##### DATA FOR PROCESSING
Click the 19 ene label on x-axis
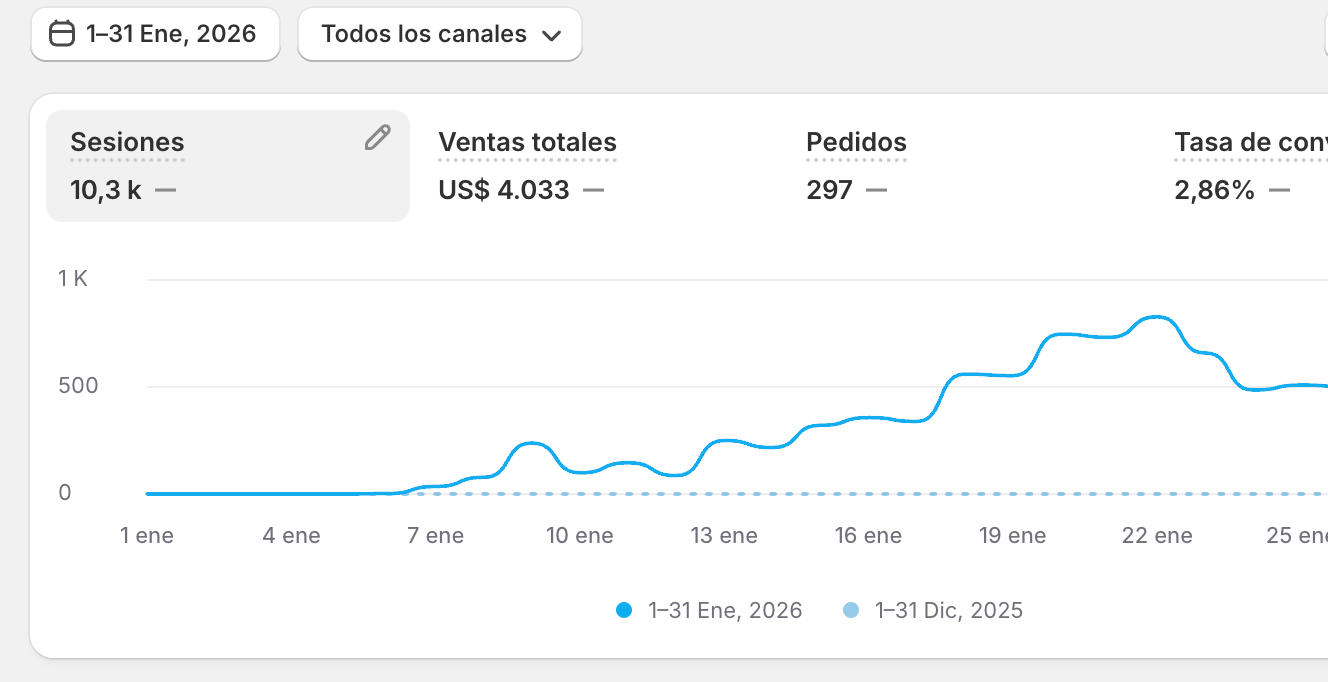1013,536
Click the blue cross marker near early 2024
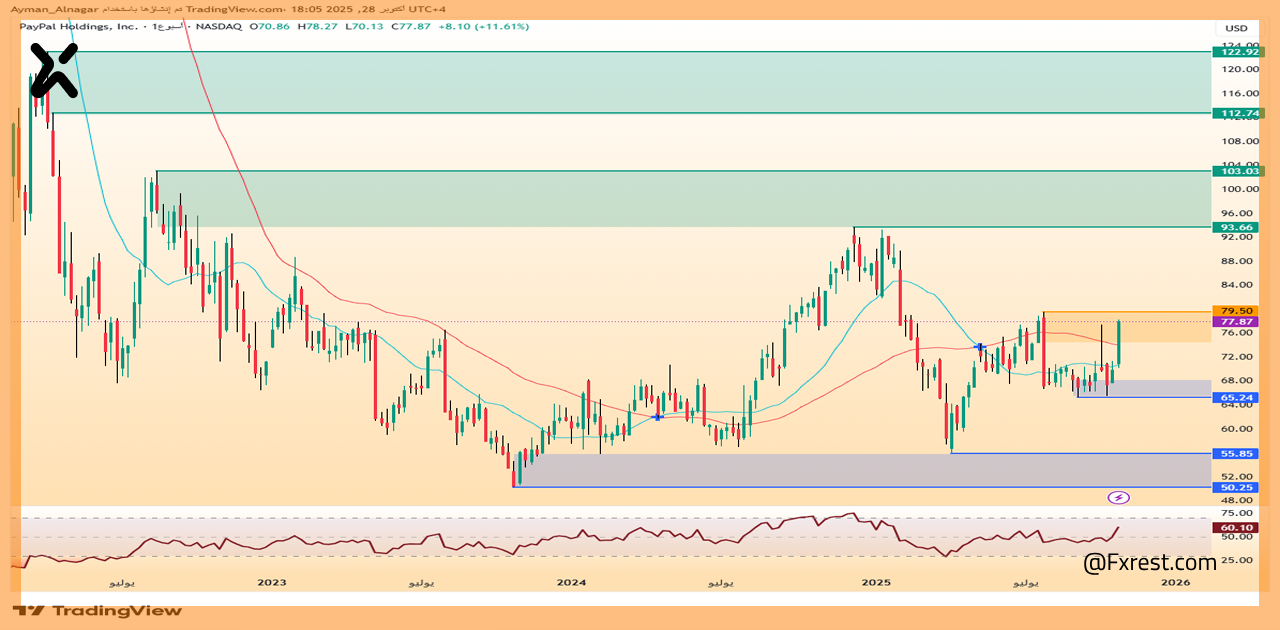1280x630 pixels. pos(657,416)
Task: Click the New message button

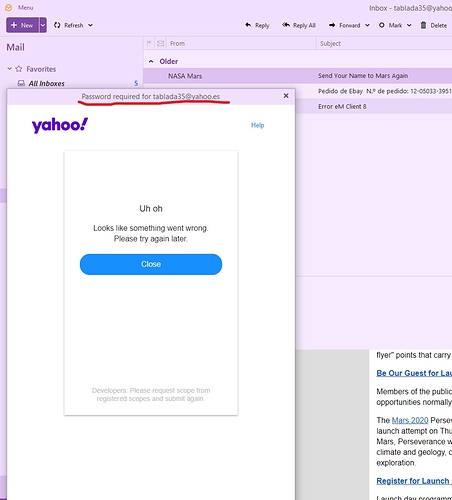Action: tap(22, 25)
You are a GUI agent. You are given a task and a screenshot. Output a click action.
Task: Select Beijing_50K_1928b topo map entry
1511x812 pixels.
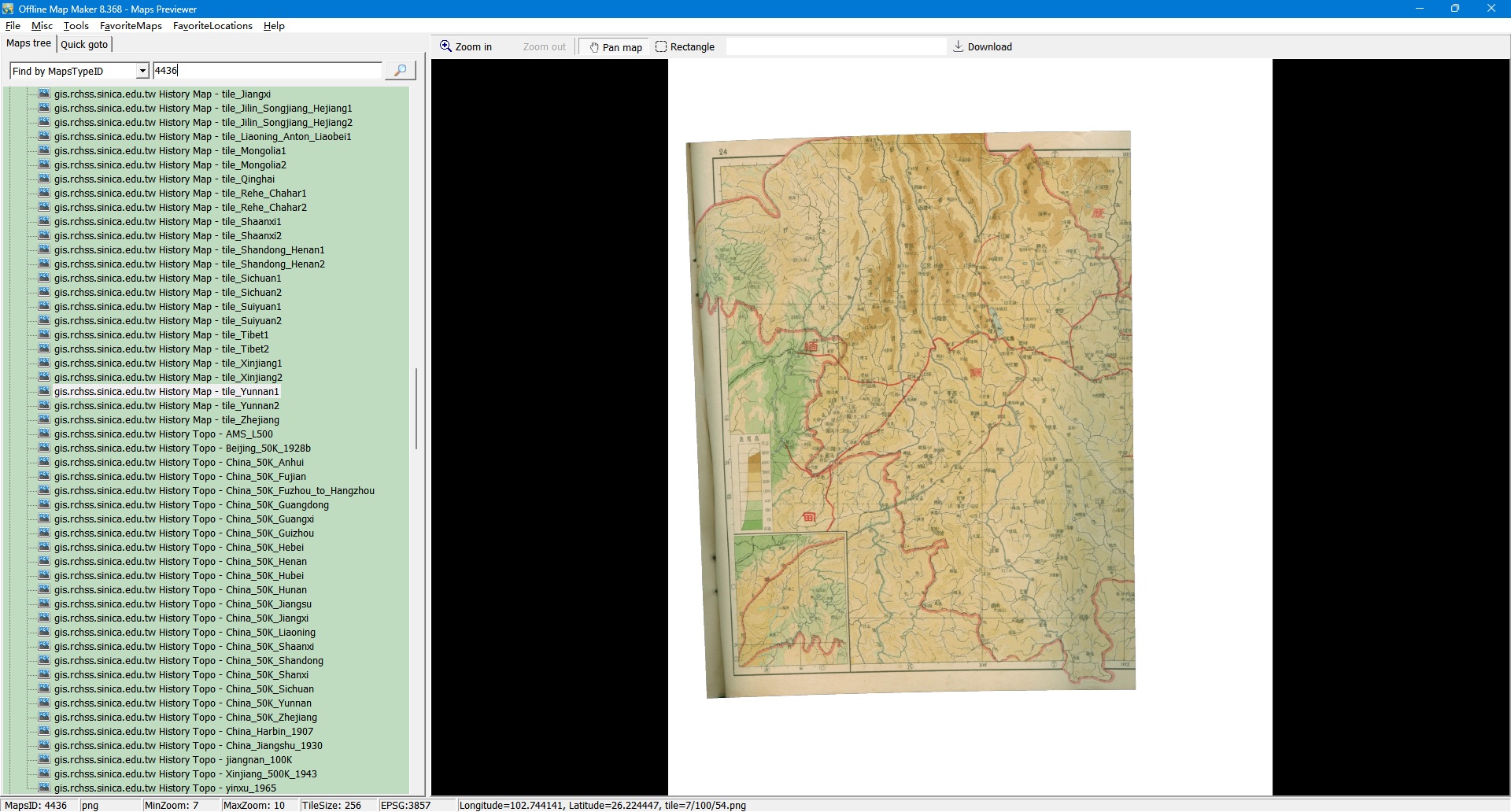tap(182, 448)
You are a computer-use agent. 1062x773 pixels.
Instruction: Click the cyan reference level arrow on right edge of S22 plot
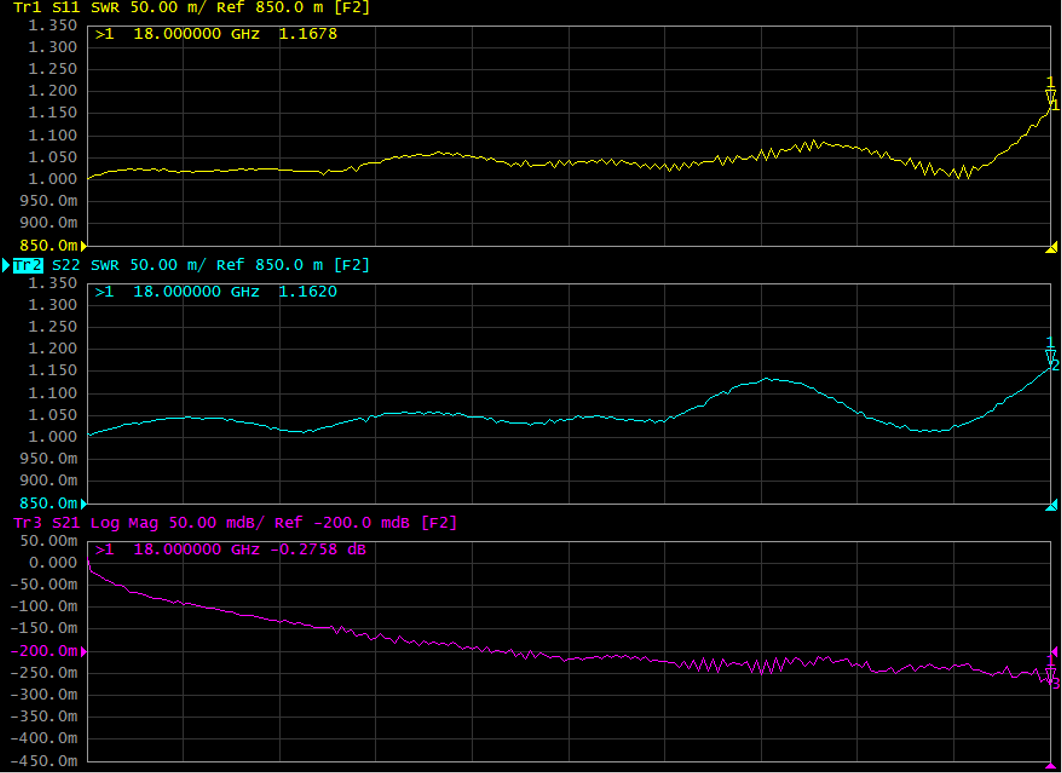click(x=1052, y=503)
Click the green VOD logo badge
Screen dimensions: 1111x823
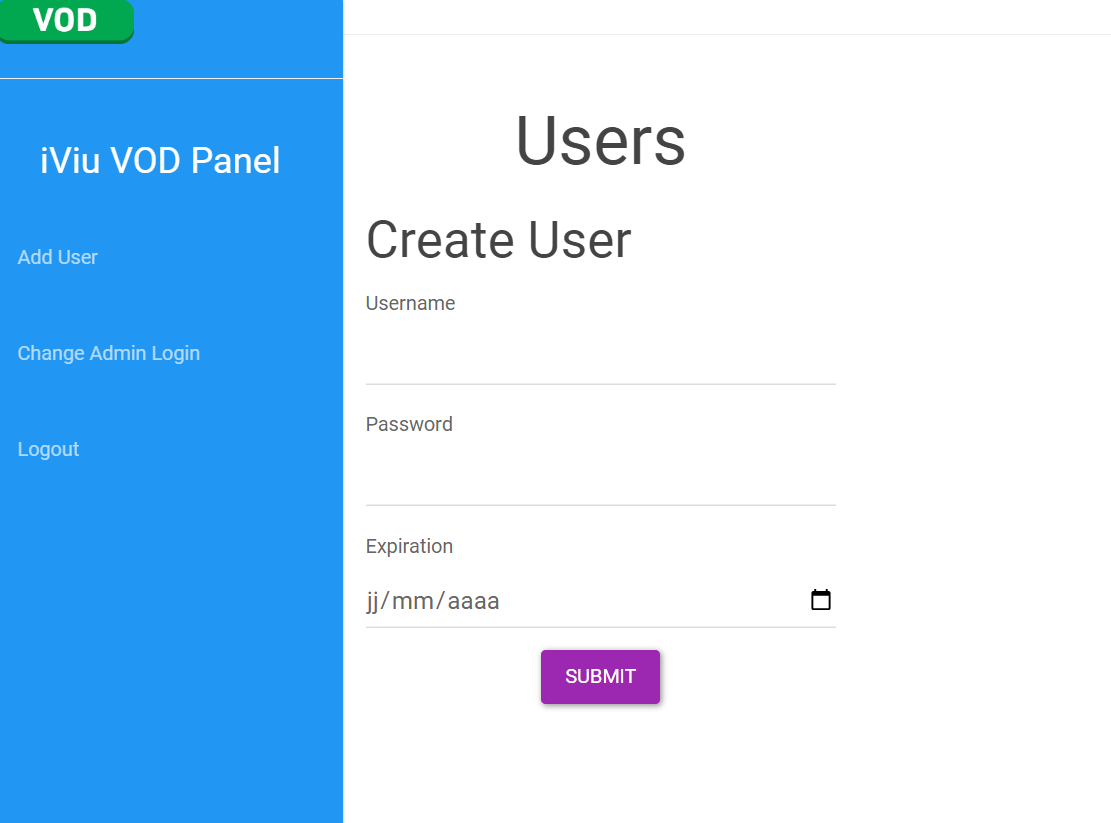(66, 20)
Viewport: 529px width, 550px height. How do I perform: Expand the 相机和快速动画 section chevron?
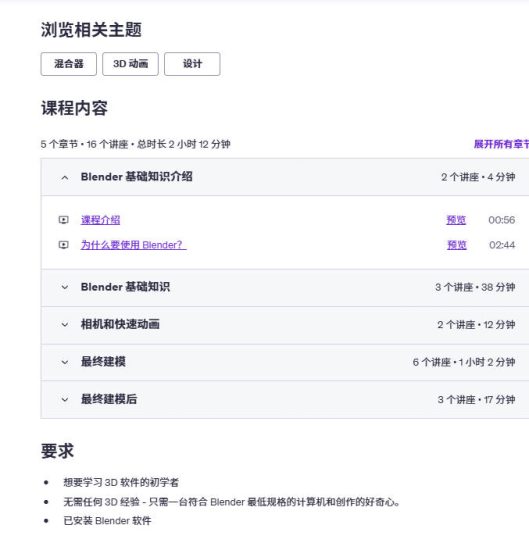[65, 325]
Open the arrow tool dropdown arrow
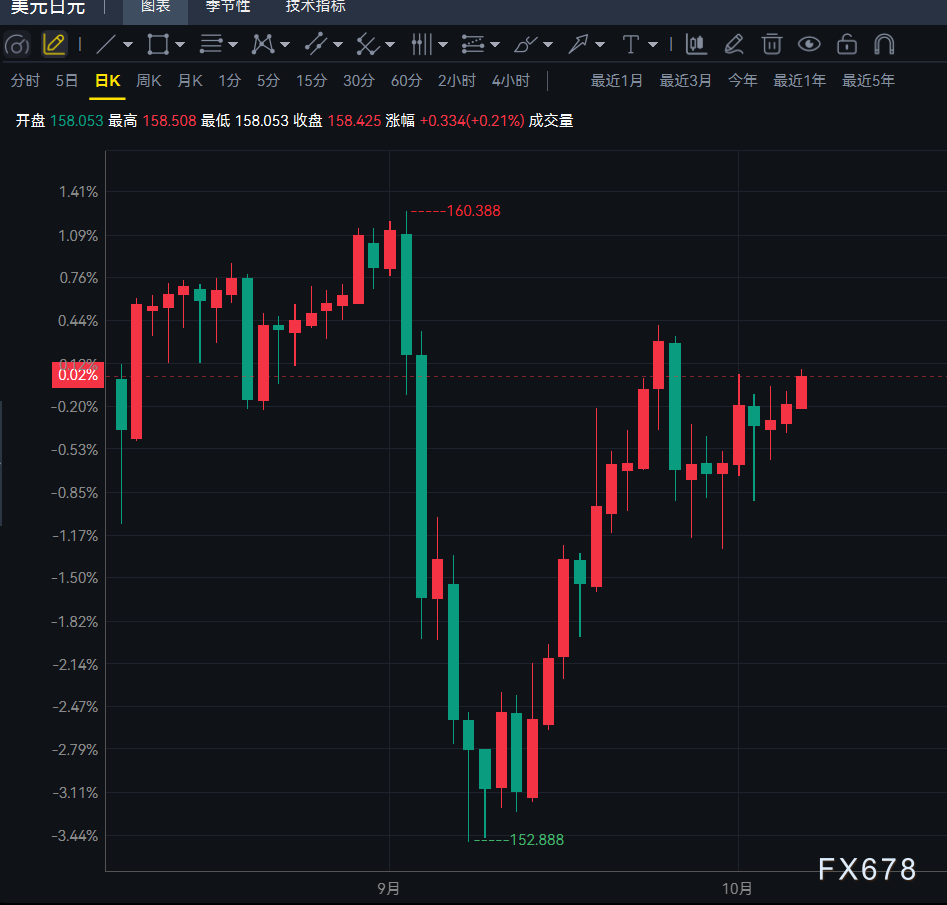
##########
__INSTRUCTIONS TO FOLLOW__.
Your answer should hold every record above, printed exactly and free of pictures.

__EXERCISE ANSWER__.
Click the 19 ene label on x-axis
1013,536
Click the blue cross marker near early 2024
1280x630 pixels. pos(657,416)
Task: Click the New message button

Action: tap(22, 25)
You are a GUI agent. You are given a task and a screenshot. Output a click action.
Task: Select Beijing_50K_1928b topo map entry
1511x812 pixels.
tap(182, 448)
You are a computer-use agent. 1062x773 pixels.
Instruction: Click the cyan reference level arrow on right edge of S22 plot
click(x=1052, y=503)
Click the green VOD logo badge
Screen dimensions: 1111x823
(66, 20)
Viewport: 529px width, 550px height. How do I perform: Expand the 相机和快速动画 section chevron?
[65, 325]
Open the arrow tool dropdown arrow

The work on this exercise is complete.